Según un estudio del Instituto Nacional de Estudios Demográficos (INED) publicado en 2019 y distribuido por Le Monde, sólo el 12% de las francesas organizaban un evento de este tipo hace veinticinco años, frente al 72% de las mujeres menores de 30 años actuales. En total, el 84% de los futuros cónyuges ponen fin a su vida de solteros, según una encuesta realizada en marzo de 2025 por el sitio web mariages.net.
“Me enviaba ideas todos los días en Instagram. Al principio fue agradable, pero luego se volvió abrumador”.
“Desde hace unos diez años la tendencia es organizar estos eventos en el extranjero, observa la socióloga Martine Clerckx. Este fenómeno ha crecido, influenciado por películas y series, que destacan estrenos extraordinarios, y por la promoción que hacen los famosos y la prensa de famosos. Resultado: muchos futuros cónyuges aspiran a vivir experiencias cada vez más excepcionales. Según datos de Boursorama, el presupuesto medio hoy ronda los 190 euros por participante y un día. El fin de semana sube hasta 600 euros.
Algunos creen que este costo es difícil de afrontar. Arnaud, de 30 años, lo vive como testigo de la boda de su hermano. Responsable de organizar la despedida de soltero, este educador especializado pronto se enfrenta al problema económico. “No puedo permitirme gastar 500 euros un fin de semana en el extranjero”subraya. Para aquellos cercanos a su hermano, “todos los ingenieros”La pregunta no surgió.
Familiares cada vez más involucrados en la organización.
Más allá del aspecto financiero, la inversión en tiempo y energía puede ser considerable. Clara, una ingeniera parisina de 30 años, elegida como testigo, habla de ello “un honor, combinado con la presión de triunfar”. Pronto comprende que la futura novia tiene grandes expectativas, alimentadas por las redes sociales. “Me enviaba ideas todos los días en Instagram. Al principio fue agradable, pero luego se volvió abrumador”.recordar.

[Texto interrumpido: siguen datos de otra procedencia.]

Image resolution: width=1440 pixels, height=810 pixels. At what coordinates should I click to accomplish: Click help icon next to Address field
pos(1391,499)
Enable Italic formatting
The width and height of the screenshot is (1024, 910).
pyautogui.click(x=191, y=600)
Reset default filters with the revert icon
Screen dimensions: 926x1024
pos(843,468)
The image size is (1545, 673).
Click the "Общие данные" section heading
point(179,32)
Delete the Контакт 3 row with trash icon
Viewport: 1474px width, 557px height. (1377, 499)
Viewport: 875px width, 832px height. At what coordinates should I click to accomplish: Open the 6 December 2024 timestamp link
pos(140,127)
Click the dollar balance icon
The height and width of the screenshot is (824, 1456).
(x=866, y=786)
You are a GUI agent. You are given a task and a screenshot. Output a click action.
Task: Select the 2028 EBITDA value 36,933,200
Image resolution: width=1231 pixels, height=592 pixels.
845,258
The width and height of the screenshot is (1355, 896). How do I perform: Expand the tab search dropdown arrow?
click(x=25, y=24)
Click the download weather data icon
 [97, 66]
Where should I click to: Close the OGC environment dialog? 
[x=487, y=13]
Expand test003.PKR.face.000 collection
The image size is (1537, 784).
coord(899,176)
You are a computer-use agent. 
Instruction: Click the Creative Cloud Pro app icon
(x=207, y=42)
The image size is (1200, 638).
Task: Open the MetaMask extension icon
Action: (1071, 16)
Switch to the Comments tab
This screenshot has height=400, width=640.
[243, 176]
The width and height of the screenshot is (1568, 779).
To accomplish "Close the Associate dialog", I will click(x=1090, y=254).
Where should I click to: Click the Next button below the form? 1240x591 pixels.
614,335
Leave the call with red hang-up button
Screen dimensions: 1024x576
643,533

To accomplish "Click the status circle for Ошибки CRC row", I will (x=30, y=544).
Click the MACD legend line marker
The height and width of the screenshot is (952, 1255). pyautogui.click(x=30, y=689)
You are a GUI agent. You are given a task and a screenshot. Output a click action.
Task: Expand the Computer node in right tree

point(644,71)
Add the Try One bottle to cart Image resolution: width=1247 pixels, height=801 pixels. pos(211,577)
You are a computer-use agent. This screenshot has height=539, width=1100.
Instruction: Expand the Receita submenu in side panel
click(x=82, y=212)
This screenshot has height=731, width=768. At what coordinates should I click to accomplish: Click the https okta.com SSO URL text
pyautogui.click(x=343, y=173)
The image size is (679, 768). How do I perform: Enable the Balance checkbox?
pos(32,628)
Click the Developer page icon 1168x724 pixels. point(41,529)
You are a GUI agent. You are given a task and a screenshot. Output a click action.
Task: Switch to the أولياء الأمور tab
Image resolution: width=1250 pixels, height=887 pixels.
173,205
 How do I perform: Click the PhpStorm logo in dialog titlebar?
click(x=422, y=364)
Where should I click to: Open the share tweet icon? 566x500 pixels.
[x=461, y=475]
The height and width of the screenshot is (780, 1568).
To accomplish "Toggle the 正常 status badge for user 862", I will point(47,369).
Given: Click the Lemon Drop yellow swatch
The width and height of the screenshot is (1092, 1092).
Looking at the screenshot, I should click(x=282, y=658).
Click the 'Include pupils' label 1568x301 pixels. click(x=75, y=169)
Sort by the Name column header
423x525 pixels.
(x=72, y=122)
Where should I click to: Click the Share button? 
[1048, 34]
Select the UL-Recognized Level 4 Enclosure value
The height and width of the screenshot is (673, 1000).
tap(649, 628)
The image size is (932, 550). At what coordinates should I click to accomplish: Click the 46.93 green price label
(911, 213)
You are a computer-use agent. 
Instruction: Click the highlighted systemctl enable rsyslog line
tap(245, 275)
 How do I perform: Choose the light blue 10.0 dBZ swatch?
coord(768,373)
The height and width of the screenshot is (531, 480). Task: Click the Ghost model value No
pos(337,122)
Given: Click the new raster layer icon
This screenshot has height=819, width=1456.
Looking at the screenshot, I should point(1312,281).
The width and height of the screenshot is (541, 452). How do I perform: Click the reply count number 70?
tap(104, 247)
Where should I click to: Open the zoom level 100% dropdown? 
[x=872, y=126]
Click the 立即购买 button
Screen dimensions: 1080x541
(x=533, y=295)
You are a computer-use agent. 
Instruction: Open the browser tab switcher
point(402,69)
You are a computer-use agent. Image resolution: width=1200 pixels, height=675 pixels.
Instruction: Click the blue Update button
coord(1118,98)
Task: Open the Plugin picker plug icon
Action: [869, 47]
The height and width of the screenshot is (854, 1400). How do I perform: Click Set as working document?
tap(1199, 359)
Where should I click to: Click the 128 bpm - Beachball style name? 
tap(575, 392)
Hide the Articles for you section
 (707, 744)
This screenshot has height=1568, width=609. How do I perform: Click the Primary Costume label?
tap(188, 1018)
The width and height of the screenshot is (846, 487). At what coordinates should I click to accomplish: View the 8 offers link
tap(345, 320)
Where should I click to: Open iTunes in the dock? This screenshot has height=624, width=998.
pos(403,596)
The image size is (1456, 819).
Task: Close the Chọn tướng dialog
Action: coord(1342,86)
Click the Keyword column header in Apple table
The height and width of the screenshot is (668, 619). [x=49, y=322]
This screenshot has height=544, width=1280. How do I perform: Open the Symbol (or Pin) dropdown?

Una cosa llevó a la otra y a ella le encomendaron elegir al DJ, el catering, las actividades del día de la ceremonia y, obviamente, la organización de la despedida de soltera. El resultado: numerosos viajes de regreso al Sur, donde vive la novia, para pruebas de vestido y otras reuniones de organización, así como semanas de preparación para un fin de semana particularmente intenso en Biarritz (Pirineos Atlánticos), que combinará spa, restaurantes, discotecas, búsqueda del tesoro, sesión de fotos y brunch.
Para Mathieu, un abogado de treinta años, organizar una despedida de soltero conjunta para los futuros cónyuges se convirtió en “una verdadera molestia“. Recuerde las tensiones sobre el reparto de costos, “entre quienes se niegan a pagar por el alcohol que no consumen y quienes apoyan una distribución justa”pero también dificultades logísticas en el abastecimiento “un lugar equidistante, apto para todos”. Martine Clerckx atribuye estas fricciones a la restricción de “dedicar mucho tiempo libre a un grupo que no necesariamente es el tuyo”.
esa pregunta es cliché
Algunos también denuncian la presión implícita para ajustarse a los clichés de esta tradición prematrimonial. “Existe la idea de que hay que divertirse a toda costa y que hay que alardear de todo, Clara nota. En última instancia, se trata de divertirse con la futura novia y sus seres queridos. Constance, por su parte, prefiere mantenerse alejada de las despedidas de soltera demasiado codificadas. “En cuanto tengo la sensación de que todo gira en torno a “macarrones y esmalte”, prefiero negarme”supone.
A medida que se acerca la temporada de bodas y a pesar de los pequeños inconvenientes que la acompañan, no hay razón para aguantar las fiestas. La mayoría de los entrevistados reconocen tener un grato recuerdo de ello. Costanza lo agradece “Fiesta de champán y ostras”Como señala Carolina “los buenos momentos pasados en bodas y despedidas de soltera”aunque se pregunte cómo podrán devolverle el favor sus amigos, ella que no quiere casarse.